Je dois faire partie des 0.0001% de la population française qui n'ont pas vu The Artist. Je défends le cinéma comme art complet, fort de ce qu'il porte en lui l'expression de la réalité comme de l'artifice. Lui retirer la parole et la couleur, c'est comme quand vous avez une jolie fille: vous lui cassez trois dents de devant et lui mettez un bandeau sur l'oeil pour la sortir dans le monde? Non.
Et puis, une autre raison, c'est que je trouve Jean Dujardin comme Bérénice Béjo des acteurs totalement inintéressants qui ne valent pas la peine qu'on se dérange pour les voir....
Ça doit être la vraie raison, puisque nantie de tous ces préjugés, j'ai été voir Biancanievés, et que j'ai beaucoup apprécié cet exercice de style. Parce que ça se passe dans le monde de la corrida, art essentiellement visuel. Parce que c'est espagnol, avec ce que cela sous entend de sens du fantastique et du grotesque, pensez, parmi les réalisateurs actuels, à Juan Antonio Bayona ou à Guillermo del Toro. Il y a des scènes que Bunuel n'aurait pas désavoué.... Le réalisateur se sert magnifiquement de toutes les nuances de grey (whaf whaf whaf), de toutes les nuances de noir, à la Soulages, et surtout d'un blanc explosif. Dans le sol y sombra de l'arène, dans le blanc éclatant de l'hôpital, la caméra allonge des visages blafards qui semblent sortis d'un tableau de Zurbaran.
Donc, la maman de notre moderne Blanche Neige meurt en couches, alors que son père, toréador célèbre (le très beau Daniel Gimenez-Cacho), est gravement blessé par un taureau qui le laisse tétraplégique. Au début, la petite est élevée par son adorable abuela, mais à la mort de celle ci, elle est récupérée par l'ignoble marâtre (la belle Maribel Verdu) qui tient à sa merci le toréador déchu.... Son seul ami: Pepe le coq... Dans la suite des aventures de la malheureuse, elle se trouve recueillie par une troupe de nains qui donne des corridas parodiques avec des vachettes.... Encore quelque chose qui est inimaginable en dehors du Mexique ou de l'Espagne. Dans un pays politiquement correct comme ceux de l'Europe du Nord, sûr qu'on tordrait le nez devant cette exhibition de la disgrâce physique.... Parmi les nains, l'un est grincheux; un autre, au joli visage, est tout simplement amoureux.... Blanche Neige adolescente est interprétée par Macarena Garcia, une beauté, et une beauté fiérement espagnole, racée, typée.

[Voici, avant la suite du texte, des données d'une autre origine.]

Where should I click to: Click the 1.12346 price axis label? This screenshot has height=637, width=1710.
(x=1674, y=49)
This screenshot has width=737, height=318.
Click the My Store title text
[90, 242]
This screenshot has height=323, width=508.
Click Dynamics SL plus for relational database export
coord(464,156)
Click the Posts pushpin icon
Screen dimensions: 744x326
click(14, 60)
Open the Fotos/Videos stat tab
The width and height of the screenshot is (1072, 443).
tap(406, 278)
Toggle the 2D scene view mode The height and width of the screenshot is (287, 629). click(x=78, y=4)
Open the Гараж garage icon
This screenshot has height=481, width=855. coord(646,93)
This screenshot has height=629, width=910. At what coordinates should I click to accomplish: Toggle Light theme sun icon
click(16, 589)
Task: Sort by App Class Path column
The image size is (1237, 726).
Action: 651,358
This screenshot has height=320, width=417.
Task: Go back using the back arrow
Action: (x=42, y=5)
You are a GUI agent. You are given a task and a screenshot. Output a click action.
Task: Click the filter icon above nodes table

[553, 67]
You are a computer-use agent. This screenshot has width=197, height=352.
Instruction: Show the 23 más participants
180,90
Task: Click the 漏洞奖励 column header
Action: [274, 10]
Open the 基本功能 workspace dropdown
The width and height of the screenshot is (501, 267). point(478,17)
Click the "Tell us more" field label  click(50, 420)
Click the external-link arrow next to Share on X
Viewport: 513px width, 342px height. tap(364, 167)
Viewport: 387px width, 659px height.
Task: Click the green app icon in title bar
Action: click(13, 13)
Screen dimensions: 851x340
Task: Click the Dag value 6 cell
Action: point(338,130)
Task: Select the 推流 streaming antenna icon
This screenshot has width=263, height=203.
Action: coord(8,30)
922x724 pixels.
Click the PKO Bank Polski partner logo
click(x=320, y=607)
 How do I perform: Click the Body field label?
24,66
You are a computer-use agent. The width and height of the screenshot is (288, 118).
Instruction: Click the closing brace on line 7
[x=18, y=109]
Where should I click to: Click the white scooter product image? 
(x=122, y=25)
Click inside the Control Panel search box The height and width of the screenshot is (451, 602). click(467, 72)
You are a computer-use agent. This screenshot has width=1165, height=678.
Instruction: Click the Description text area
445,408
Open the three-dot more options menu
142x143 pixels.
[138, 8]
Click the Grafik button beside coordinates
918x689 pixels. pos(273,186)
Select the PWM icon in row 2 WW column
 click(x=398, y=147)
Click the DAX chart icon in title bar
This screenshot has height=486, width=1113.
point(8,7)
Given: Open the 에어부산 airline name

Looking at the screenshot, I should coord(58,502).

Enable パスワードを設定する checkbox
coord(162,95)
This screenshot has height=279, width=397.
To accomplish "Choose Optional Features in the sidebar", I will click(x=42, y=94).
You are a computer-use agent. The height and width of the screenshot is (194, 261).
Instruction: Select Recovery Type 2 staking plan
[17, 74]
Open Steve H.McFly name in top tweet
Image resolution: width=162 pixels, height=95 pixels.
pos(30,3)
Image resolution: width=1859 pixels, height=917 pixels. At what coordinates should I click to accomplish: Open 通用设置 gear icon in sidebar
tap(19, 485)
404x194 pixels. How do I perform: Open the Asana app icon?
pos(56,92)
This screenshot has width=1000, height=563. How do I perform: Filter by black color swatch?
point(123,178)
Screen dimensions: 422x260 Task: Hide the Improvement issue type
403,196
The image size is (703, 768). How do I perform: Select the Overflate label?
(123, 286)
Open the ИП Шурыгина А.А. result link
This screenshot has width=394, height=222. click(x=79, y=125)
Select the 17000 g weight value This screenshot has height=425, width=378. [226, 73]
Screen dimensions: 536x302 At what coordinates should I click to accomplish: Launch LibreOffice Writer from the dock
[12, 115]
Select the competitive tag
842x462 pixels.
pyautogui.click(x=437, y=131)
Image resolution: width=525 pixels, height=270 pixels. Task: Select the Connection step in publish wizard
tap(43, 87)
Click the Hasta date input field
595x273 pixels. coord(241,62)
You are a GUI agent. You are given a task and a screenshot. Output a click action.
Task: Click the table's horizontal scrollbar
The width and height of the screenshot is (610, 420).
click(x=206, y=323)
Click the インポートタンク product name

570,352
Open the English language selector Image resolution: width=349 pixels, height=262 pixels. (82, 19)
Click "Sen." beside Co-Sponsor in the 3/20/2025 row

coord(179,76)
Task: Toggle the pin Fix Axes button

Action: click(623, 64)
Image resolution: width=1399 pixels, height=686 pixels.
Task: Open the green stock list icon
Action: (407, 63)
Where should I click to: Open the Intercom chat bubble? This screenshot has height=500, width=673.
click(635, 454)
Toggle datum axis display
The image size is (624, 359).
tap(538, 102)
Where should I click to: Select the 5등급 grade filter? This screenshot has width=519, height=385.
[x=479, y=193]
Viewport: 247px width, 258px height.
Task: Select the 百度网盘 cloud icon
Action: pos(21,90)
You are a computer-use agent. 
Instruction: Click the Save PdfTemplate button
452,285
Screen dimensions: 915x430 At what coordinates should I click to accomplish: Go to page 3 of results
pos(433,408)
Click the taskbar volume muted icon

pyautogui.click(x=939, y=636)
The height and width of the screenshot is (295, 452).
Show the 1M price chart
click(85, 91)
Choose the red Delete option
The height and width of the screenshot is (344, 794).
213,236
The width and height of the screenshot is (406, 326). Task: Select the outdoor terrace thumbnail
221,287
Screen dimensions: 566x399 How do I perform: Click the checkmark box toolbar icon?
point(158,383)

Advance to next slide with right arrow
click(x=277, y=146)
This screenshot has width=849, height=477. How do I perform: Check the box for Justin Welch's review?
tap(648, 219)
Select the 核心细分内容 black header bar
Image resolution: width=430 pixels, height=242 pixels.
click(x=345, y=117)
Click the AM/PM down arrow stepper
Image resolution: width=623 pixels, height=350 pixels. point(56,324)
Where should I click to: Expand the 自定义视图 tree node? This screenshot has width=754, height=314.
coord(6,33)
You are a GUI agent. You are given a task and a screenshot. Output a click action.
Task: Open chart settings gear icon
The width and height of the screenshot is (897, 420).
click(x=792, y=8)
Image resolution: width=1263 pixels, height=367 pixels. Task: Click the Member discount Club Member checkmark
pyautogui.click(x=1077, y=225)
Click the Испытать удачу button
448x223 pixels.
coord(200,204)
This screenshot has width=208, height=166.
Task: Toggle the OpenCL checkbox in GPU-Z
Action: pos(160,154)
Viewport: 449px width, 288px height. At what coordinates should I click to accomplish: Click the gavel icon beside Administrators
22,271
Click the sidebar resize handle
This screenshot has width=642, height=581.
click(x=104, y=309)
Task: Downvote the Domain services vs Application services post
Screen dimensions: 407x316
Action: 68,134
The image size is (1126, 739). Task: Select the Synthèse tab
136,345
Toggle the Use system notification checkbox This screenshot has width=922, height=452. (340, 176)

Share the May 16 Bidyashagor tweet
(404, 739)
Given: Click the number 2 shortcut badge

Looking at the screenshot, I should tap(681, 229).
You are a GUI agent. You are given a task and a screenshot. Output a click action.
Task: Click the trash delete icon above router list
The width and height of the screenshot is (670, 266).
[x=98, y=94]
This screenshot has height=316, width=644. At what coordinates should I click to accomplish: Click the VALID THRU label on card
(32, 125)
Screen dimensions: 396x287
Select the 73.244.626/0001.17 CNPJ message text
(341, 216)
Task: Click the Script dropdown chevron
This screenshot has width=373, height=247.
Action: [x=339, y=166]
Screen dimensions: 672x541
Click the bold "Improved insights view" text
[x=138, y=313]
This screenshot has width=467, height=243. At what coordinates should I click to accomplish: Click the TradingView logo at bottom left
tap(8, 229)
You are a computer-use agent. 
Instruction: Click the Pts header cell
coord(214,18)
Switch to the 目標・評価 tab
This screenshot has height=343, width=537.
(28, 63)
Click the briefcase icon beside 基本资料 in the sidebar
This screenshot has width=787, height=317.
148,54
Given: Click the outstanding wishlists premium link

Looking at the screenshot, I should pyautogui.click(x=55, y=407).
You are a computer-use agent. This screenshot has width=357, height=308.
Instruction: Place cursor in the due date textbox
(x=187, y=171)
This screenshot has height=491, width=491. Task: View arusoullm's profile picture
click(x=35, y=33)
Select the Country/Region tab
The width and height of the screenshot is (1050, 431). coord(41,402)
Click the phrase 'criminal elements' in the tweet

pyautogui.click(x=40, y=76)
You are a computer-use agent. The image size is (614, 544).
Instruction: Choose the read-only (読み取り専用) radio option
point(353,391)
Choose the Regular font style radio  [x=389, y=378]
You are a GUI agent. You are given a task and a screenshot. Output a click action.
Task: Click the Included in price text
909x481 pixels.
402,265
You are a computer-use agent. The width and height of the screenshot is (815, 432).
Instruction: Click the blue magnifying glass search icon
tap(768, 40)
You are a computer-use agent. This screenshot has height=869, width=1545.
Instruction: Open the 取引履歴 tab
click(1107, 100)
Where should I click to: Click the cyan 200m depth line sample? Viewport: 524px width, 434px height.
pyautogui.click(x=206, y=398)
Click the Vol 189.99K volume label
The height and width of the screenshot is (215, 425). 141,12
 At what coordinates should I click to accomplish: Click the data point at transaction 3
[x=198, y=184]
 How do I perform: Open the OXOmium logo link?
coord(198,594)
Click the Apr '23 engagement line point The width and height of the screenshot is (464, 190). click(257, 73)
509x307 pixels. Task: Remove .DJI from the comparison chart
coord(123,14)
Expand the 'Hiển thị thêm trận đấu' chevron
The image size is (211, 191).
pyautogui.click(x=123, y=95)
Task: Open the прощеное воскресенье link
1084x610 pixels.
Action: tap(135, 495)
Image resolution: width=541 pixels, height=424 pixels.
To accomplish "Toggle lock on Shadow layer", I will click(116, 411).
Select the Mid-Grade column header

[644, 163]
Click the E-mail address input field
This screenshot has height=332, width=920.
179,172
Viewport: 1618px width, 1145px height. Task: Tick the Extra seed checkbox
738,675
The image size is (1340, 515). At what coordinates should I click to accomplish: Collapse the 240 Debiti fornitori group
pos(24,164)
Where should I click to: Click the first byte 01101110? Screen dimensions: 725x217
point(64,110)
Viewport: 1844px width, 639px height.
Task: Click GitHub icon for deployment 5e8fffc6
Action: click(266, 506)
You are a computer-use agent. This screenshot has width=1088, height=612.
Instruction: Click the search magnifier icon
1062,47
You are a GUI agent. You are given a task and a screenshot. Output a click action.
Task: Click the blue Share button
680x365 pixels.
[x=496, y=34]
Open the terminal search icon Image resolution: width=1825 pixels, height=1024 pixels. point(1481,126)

La douce abuelita, c'est Angéla Molina, que l'on vit chez Bunuel en concurrence avec Carole Bouquet, vous en souvenez vous? Elle explosait de beauté, à côté de la Bouquet aussi sexy qu'un rôti de veau, avec ses petits yeux porcins. Mais voila: le temps a passé. Parfaitement liftée, maigrissime comme il se doit, toujours idéalement élégante, la Bouquet inchangée peut continuer à faire la couverture des magazines avec ses films, son vignoble, ses amours alors qu'Angéla Molina assume son physique de vieille dame. Mais, toute fripée soit elle, quand elle fait quelques pas de flamenco, elle a un charme, une grâce, une beauté que rien, et même pas l'âge, ne pourra lui retirer......
J'ai donc pris beaucoup de plaisir à voir ce film de Pablo Berger, comme un exercice de style, et même carrément comme une oeuvre d'art, car quand les images sont aussi recherchées, on peut vraiment parler d'oeuvre d'art. Sol y sombra, la corrida y est à l'image du drame de la vie. Pour autant, passerais je ma vie à voir des films muets et en noir et blanc? Non.